APPLY WHAT YOU READ |
1) According to the helium hard drive article, what warranty will HGST's helium-sealed enclosures carry?
2) Print, word for word, the part of the helium hard drive article between "With the added" and "plans when asked.", inclusive.

Hardware

Helium-Filled Hard Drives Lift Performance

Storage manufacturer HGST, a division of Western Digital on Thursday demonstrated a helium-filled hard drive enclosure.

This platform will let HGST design seven-platter drives in a standard 3.5-inch form factor. The company currently has five-platter drives in that form factor.

With the added capacity two more platters offer, a helium-filled enclosure will improve the total cost of ownership of such a device in various areas, HGST said.

“It is extremely difficult technically for an air-based drive to achieve the same capacity points that we can achieve with helium,” Brendan Collins, HGST’s vice president of marketing, told TechNewsWorld.

“Longer term, this allows our higher-capacity drives, based on helium, to provide a lower cost per GB,” Collins continued.

HGST’s Helium Enclosures

The helium-filled enclosures will be available in 2013, but Collins declined to specify exactly when. He also declined to discuss specific product parameters or future plans when asked.

However, Collins did say that the helium sealed enclosures will carry HGST’s standard enterprise-class 5-year warranty and two-million-hour mean time between failure (MTBF) specifications.

Helium-filled enclosures “cost more to make, and these costs have to be passed on to buyers to make this kind of effort financially viable,” Rob Enderle, principal analyst at the Enderle Group, told TechNewsWorld.

Such enclosures “will likely be considerably higher-priced” than standard enclosures, Enderle suggested.

Why Helium?

EXTRACTED INFORMATION |
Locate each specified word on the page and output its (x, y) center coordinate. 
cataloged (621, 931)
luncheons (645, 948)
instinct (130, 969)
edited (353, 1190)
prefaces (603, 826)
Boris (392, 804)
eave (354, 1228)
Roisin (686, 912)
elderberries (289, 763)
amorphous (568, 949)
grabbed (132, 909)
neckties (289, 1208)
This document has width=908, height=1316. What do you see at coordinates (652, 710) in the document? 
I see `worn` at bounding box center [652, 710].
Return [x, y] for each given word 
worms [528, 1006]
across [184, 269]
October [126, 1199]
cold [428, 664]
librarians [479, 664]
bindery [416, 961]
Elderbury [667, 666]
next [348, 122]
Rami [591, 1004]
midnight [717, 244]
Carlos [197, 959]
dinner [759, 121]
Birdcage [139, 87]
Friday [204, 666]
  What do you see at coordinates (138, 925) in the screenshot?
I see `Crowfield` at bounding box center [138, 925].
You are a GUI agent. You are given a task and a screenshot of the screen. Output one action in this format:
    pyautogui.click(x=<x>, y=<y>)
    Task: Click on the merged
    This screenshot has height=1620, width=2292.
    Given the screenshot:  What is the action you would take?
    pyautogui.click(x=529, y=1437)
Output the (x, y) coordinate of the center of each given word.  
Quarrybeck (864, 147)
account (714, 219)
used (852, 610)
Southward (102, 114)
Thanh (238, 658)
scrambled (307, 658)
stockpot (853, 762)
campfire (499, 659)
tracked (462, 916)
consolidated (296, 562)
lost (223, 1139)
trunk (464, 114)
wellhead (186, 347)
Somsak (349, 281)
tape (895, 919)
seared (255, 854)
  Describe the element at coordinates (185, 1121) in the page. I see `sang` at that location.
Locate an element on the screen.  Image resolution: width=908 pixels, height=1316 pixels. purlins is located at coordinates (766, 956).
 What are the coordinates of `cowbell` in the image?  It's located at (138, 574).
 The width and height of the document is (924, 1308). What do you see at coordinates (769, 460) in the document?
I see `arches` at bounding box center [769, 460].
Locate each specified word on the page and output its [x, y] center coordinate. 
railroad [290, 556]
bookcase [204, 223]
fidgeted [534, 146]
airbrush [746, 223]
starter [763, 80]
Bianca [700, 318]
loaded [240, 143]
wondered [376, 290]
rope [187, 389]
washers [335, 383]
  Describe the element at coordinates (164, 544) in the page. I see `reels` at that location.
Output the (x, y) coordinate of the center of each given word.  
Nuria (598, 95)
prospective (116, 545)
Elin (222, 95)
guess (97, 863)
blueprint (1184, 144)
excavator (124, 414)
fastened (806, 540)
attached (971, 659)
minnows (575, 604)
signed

RESPONSES BY TASK |
1) HGST's standard enterprise-class 5-year warranty.

2)
With the added capacity two more platters offer, a helium-filled enclosure will improve the total cost of ownership of such a device in various areas, HGST said.

“It is extremely difficult technically for an air-based drive to achieve the same capacity points that we can achieve with helium,” Brendan Collins, HGST’s vice president of marketing, told TechNewsWorld.

“Longer term, this allows our higher-capacity drives, based on helium, to provide a lower cost per GB,” Collins continued.

HGST’s Helium Enclosures

The helium-filled enclosures will be available in 2013, but Collins declined to specify exactly when. He also declined to discuss specific product parameters or future plans when asked.